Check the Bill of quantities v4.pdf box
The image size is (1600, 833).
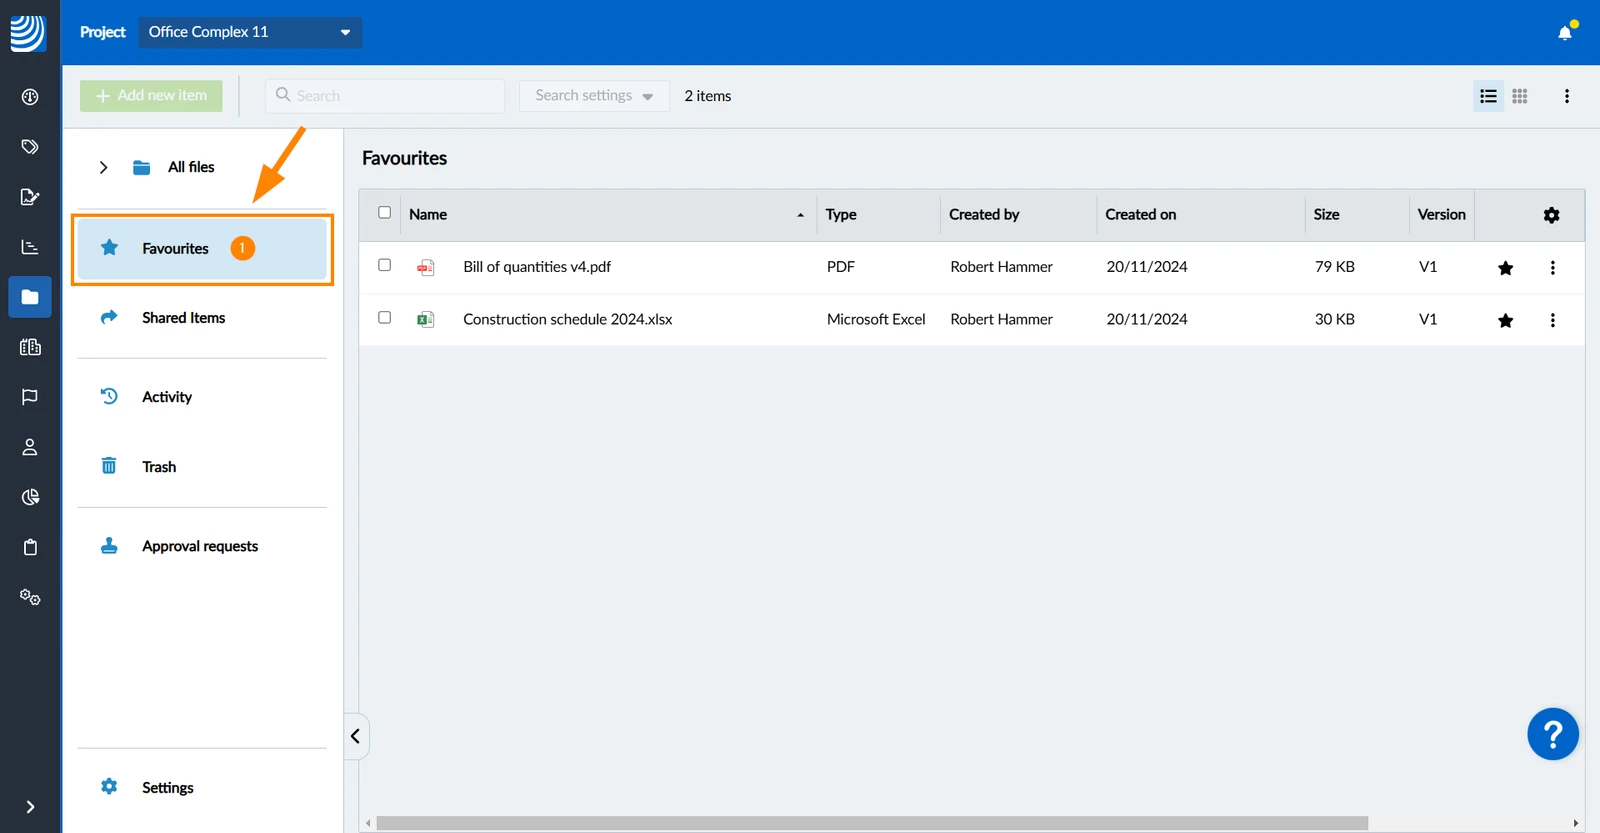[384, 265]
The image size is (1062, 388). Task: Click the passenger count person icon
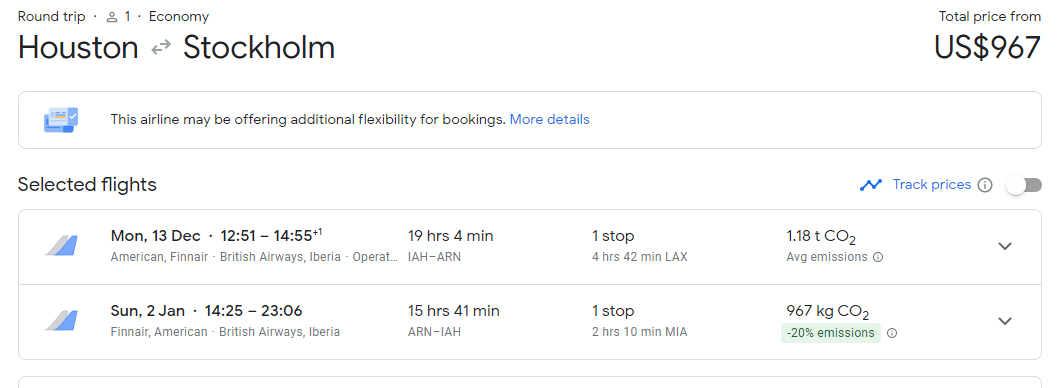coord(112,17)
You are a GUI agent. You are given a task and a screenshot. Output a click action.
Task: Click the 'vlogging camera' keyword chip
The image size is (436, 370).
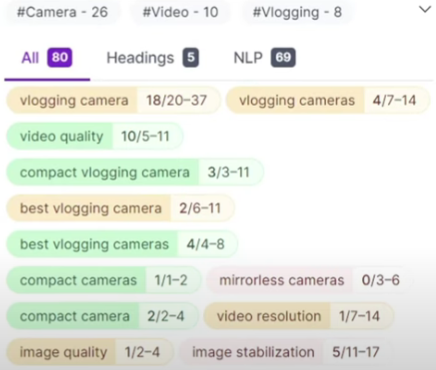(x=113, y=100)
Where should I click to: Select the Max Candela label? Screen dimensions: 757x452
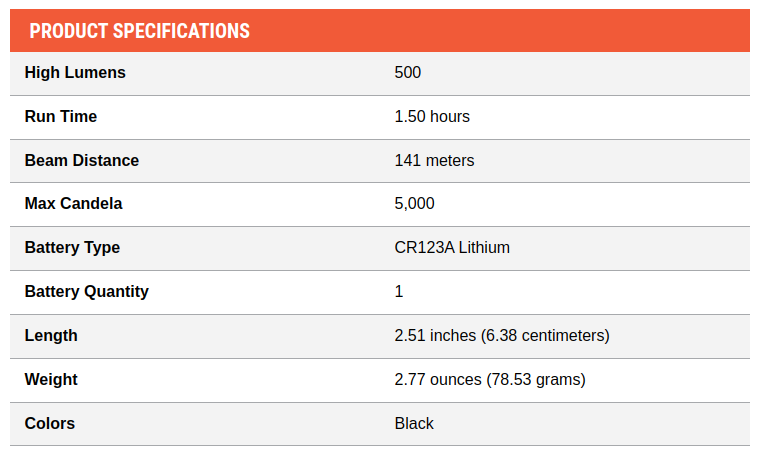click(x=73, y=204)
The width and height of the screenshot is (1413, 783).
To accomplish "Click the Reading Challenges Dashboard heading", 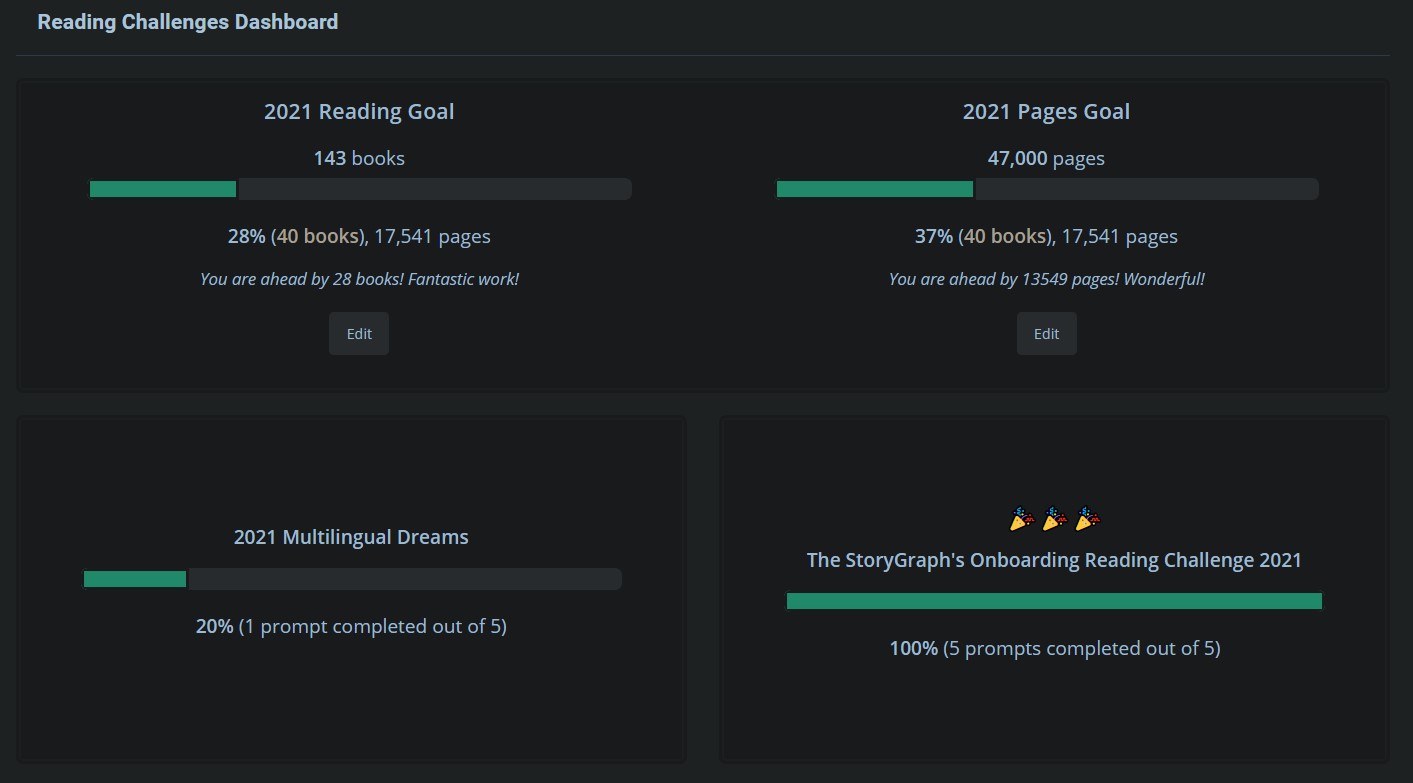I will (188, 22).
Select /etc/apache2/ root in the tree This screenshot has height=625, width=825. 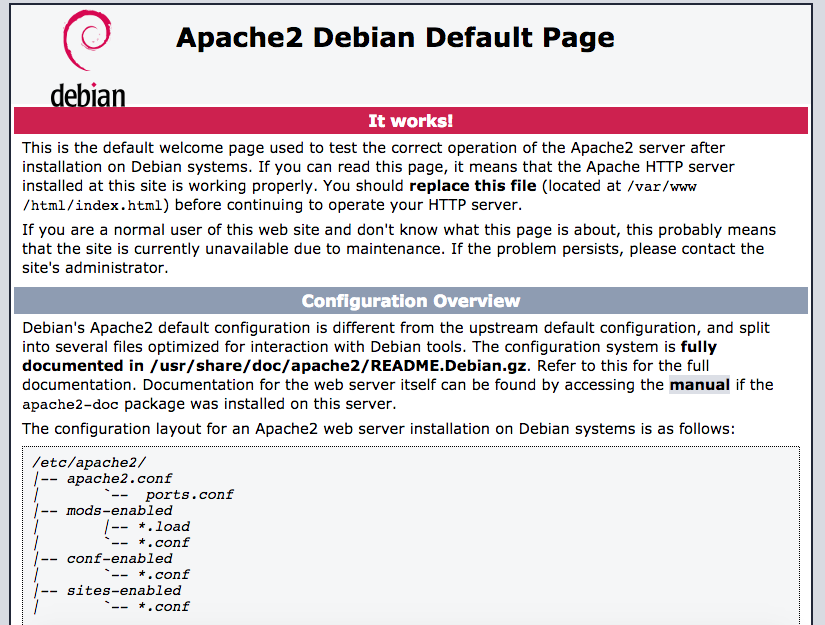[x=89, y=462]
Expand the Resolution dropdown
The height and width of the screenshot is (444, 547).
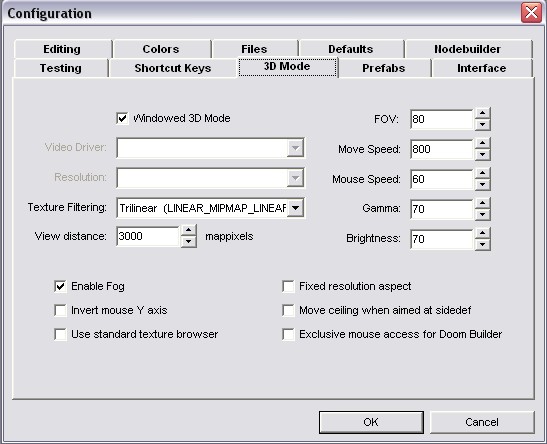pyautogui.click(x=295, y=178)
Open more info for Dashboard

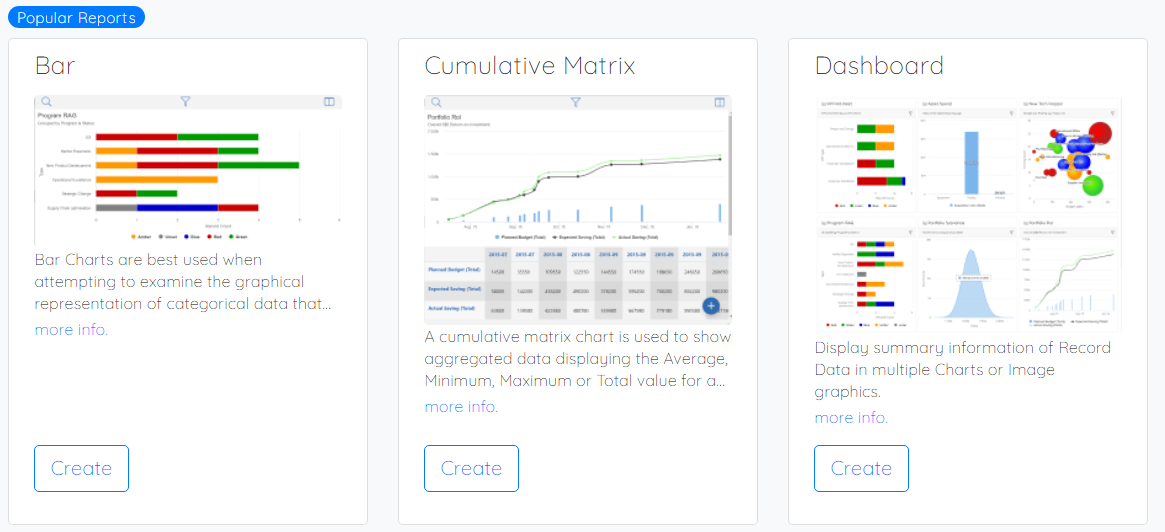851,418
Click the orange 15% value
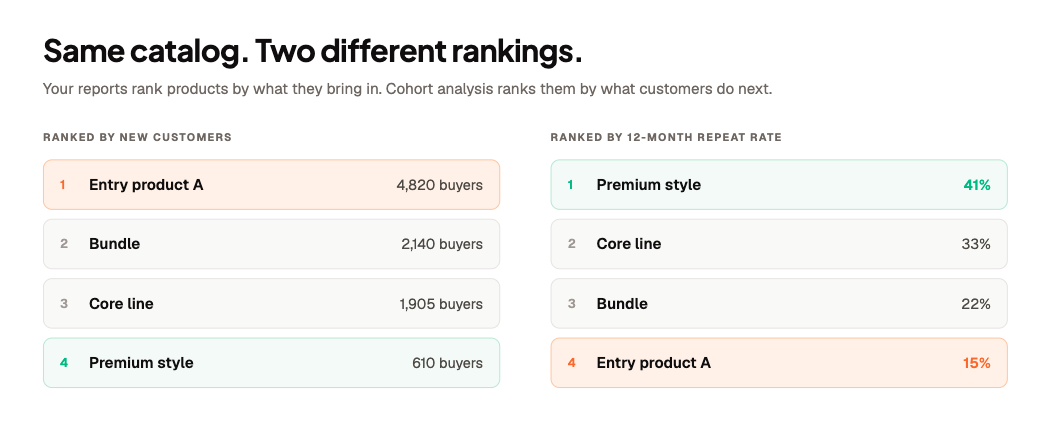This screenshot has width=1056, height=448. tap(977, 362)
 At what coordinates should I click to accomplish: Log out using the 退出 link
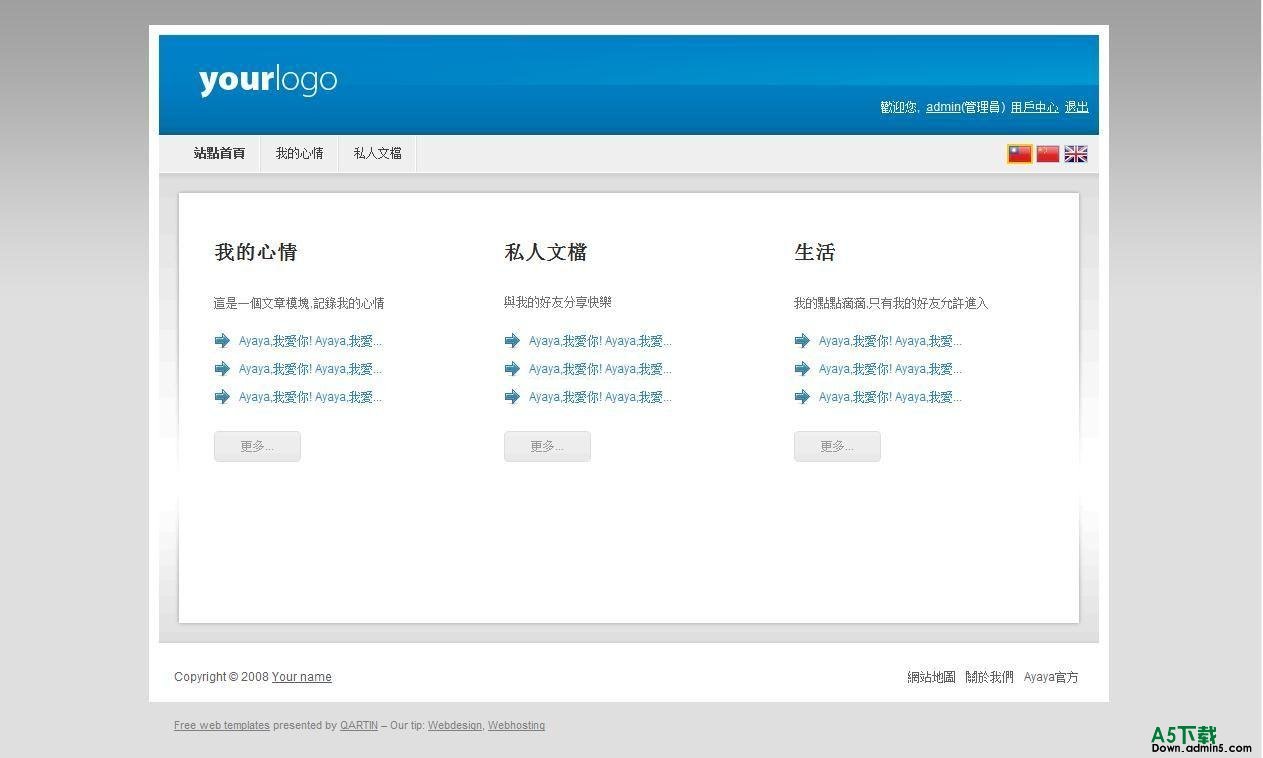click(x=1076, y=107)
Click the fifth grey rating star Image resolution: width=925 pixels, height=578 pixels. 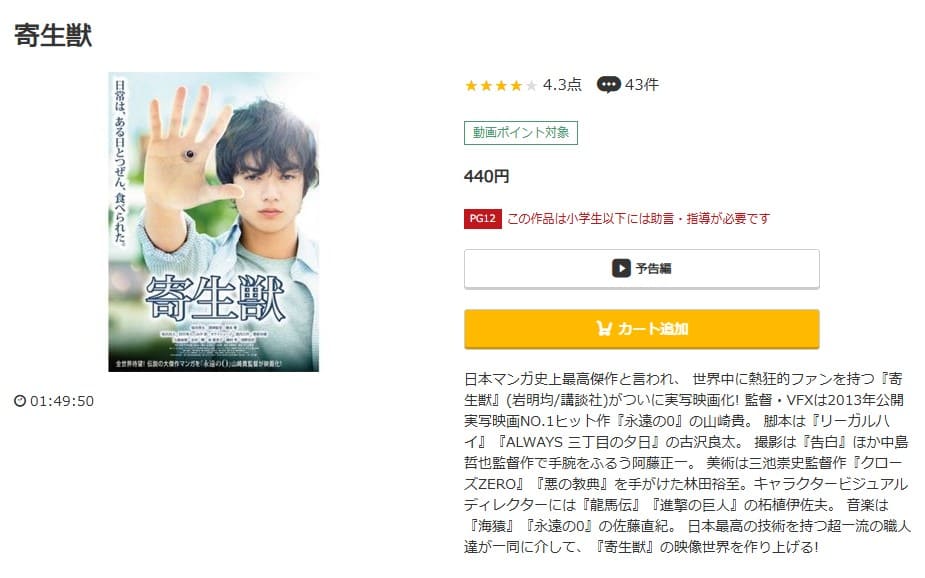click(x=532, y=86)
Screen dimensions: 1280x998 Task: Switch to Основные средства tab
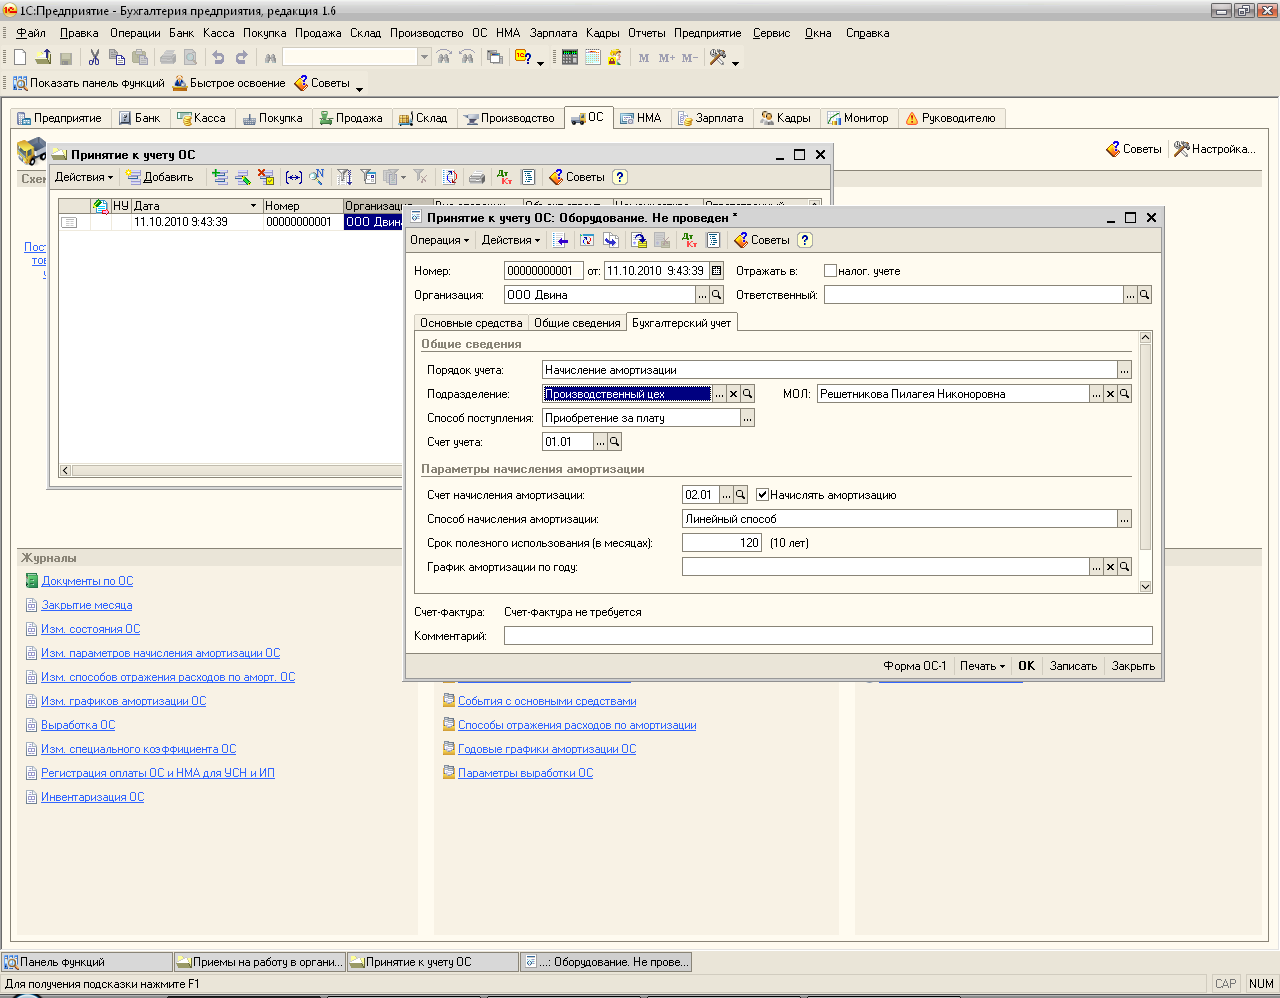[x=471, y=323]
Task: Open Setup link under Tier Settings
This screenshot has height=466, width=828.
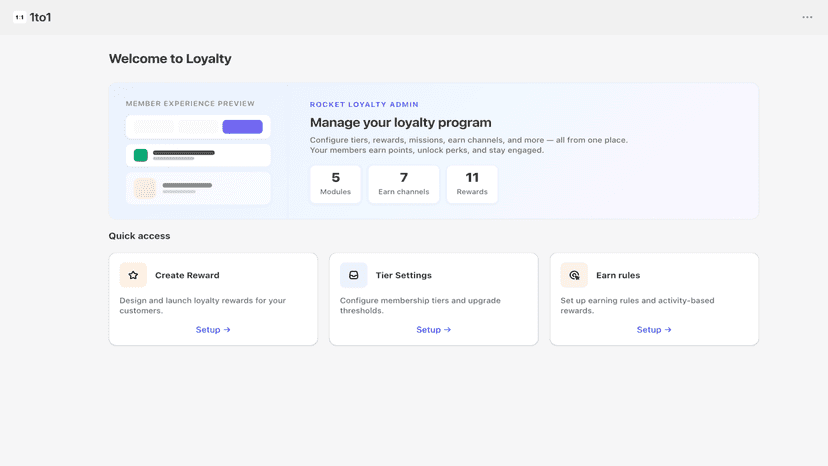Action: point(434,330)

■ ■ ■ ■ ■

WHAT THE TASK ASKS: Transcribe exactly, please, the lines between the start of the records above and the line holding "You are a GUI", counting both of those lines and omitting pictures.

THE ANSWER:
Check the Bill of quantities v4.pdf box
The image size is (1600, 833).
[384, 265]
The image size is (1062, 388). Task: Click the passenger count person icon
coord(112,17)
You are a GUI agent. You are given a task and a screenshot. Output a click action.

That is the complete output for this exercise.